** Opening Input material block **

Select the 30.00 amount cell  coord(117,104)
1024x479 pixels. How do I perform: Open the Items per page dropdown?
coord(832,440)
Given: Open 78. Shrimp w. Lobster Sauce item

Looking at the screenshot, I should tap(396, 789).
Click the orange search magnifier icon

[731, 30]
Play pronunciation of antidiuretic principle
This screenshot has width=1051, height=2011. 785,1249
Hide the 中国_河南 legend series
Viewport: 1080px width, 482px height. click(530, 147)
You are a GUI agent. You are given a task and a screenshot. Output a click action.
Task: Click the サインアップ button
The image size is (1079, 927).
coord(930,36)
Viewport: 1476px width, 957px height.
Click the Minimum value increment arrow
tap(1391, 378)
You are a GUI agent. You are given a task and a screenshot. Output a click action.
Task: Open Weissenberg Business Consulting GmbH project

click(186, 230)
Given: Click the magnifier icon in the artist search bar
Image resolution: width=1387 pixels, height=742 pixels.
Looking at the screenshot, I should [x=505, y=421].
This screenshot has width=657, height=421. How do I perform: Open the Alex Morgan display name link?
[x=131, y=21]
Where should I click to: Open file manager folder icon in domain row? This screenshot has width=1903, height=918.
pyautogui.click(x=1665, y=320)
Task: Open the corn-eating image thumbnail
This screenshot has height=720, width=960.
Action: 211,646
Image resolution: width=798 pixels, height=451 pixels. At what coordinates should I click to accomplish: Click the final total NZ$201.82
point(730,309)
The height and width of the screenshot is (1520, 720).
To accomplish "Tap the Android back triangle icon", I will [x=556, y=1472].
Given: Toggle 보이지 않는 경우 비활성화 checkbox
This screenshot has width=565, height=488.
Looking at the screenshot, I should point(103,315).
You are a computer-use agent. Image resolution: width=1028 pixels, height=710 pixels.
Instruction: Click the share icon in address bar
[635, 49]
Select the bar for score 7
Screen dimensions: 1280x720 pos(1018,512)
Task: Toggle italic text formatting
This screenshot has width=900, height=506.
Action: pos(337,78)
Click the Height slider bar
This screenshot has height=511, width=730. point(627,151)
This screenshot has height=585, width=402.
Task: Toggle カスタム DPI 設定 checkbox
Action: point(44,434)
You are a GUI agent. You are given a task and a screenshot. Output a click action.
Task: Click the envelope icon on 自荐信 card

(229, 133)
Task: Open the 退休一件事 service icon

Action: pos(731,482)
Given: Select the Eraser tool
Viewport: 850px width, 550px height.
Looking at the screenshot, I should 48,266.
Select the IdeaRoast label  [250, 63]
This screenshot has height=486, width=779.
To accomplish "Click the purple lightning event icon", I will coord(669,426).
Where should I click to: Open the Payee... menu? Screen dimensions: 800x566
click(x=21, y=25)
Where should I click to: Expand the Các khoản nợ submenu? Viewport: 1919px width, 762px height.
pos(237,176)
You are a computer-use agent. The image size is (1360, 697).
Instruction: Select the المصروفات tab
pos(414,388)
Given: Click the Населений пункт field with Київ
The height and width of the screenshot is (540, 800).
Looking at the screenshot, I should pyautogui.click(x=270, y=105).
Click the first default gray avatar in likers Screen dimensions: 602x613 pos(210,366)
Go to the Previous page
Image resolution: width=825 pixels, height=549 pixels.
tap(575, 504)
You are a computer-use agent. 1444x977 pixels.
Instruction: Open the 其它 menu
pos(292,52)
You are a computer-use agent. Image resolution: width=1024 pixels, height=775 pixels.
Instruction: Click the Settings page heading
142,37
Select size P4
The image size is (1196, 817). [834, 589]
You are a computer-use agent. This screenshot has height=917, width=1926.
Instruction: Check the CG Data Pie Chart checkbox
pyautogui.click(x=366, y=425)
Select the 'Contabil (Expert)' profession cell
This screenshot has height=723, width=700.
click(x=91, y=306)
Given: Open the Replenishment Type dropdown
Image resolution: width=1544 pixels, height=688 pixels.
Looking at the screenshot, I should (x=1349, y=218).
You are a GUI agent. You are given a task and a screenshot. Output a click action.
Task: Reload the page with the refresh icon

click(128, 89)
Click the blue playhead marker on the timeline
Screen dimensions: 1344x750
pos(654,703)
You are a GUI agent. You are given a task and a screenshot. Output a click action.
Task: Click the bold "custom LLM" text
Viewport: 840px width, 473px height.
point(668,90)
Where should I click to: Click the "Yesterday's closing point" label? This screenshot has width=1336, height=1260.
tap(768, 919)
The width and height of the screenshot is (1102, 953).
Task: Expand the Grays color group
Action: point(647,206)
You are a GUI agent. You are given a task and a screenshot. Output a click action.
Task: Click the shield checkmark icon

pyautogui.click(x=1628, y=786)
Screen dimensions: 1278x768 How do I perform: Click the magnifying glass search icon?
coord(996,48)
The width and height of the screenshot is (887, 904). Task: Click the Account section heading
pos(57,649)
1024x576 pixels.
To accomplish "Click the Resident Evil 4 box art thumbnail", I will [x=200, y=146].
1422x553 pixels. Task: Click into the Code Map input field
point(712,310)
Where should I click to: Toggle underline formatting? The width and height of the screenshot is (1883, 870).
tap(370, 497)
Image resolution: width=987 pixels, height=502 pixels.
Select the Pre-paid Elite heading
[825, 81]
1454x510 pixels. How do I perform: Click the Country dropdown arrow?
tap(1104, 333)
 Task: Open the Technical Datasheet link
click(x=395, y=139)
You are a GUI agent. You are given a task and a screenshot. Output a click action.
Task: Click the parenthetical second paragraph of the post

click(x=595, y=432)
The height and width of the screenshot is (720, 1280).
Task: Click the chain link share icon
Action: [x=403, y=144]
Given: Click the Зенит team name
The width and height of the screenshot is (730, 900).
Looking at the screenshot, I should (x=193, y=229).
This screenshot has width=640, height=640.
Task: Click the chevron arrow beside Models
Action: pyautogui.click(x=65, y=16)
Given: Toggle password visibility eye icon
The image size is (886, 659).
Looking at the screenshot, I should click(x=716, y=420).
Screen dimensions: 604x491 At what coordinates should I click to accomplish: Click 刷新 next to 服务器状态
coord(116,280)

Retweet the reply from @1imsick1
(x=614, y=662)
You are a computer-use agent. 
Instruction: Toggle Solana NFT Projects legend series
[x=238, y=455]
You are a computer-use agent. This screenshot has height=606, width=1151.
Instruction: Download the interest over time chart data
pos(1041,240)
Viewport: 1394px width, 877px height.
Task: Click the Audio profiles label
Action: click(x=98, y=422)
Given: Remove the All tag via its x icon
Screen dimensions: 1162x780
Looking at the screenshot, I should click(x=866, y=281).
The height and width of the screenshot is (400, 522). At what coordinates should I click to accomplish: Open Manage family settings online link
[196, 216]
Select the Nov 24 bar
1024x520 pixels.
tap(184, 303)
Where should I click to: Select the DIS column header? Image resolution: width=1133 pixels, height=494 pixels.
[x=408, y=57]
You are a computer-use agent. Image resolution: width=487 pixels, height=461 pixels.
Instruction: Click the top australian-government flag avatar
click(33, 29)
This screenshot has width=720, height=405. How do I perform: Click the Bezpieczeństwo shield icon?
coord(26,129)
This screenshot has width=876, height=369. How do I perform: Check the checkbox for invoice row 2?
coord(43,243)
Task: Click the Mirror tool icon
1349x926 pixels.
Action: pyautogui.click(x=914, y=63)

** Closing Input material block **

Problem to solve
Scan the entries above for the string "will" and copy each line that contains it.

Answer area
To accomplish "Tap the Android back triangle icon", I will [x=556, y=1472].
To accomplish "Click the purple lightning event icon", I will coord(669,426).
To accomplish "Click the Resident Evil 4 box art thumbnail", I will [x=200, y=146].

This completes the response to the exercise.